We tried a few more times, but the doctors said my uterus was too much of a hostile environment for a child to survive. They suggested IVF, but I was tired of having my heart broken. I went into a deep depression that Thomas didn’t understand, going between mourning the lives I’d lost and hating myself for not being able to do the one thing I was supposed to.”

“Jesus Christ, Cleo,” he muttered, wrapping his arms around me. “I’m so sorry, baby. I didn’t know?—”

“How could you? It’s not like we had a reason to talk about it before, and I don’t offer it up.”

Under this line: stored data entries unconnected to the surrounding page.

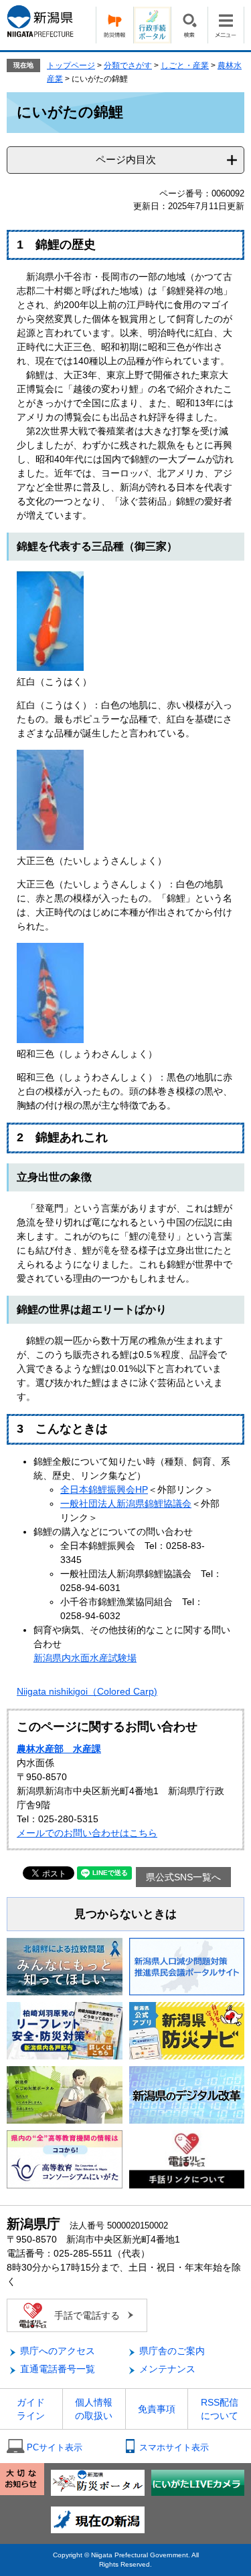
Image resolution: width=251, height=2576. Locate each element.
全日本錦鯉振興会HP (104, 1489)
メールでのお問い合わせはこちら (87, 1833)
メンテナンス (167, 2369)
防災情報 (114, 25)
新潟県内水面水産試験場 (85, 1658)
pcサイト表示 (54, 2447)
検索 (189, 25)
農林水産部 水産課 (59, 1748)
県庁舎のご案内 (172, 2350)
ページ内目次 (126, 159)
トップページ (71, 65)
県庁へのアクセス (57, 2350)
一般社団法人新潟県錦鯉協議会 (125, 1503)
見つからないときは (125, 1914)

Grady squeezed me tighter. “I know it wouldn’t have made a difference, but I wish you’d been with me. You should’ve been with me. I just—god, bluebird—I’m so fucking sorry.”

“It was a long time ago.”

“Time doesn’t just make the pain stop. It may lessen, but it never goes away entirely.”

I wasn’t sure how long we stayed like that, with him holding me so tightly it felt like he was trying to keep me from falling apart. I welcomed the comfort, letting myself fully feel the pain from the wound I’d just ripped open.

“If this is a dealbreaker for you?—”

“What?” Grady asked, jerking back like I’d just slapped him. “Are you serious?”

I turned in his arms, purposely keeping my space. “You said you wanted more. I could understand how it may change things for you.”

His crystal blue eyes flashed with anger. He moved so fast, cupping my face and forcing me to look at him. “You fucking listen to me, Cleo Hayes… I don’t give a shit if you can give me zero kids or one hundred. What I care about is having you. If we decide later we want kids, then guess what? We can adopt. If we decide we’re happy with just the three of us, that’s how we’ll stay. You are what matters to me, not some hypothetical future which may or may not exist.”

The tears fell harder now. As much as I wanted to believe him, I understood the reality of the situation. Sure, he may feel that way now, but would it be the same in a year? Two years?

“What if you change your mind?”

“I won’t.” I tried to find a hint of hesitation or worry, but there was nothing in his face except utter honesty. “Cleo, I’ve waited seventeen years to have you again. There isn’t a goddamn thing that could fuck that up, okay?” He leaned in,kissing me softly. I met him in earnest, giving back as good as I got.

“I love you,” I whispered between languid kisses. “I love you so much.”

He smiled against my lips. “That’s the only time you’ve said it first.”

“What?” I asked, pulling back. “Like ever?”

“Well, I don’t know about that, but in the last few days, yeah. I wasn’t going to say anything, because honestly, I didn’t care who said it first. I just cared that you said it, but…” he trailed off, eyes twinkling. “I think I like the way it rolls off your tongue.”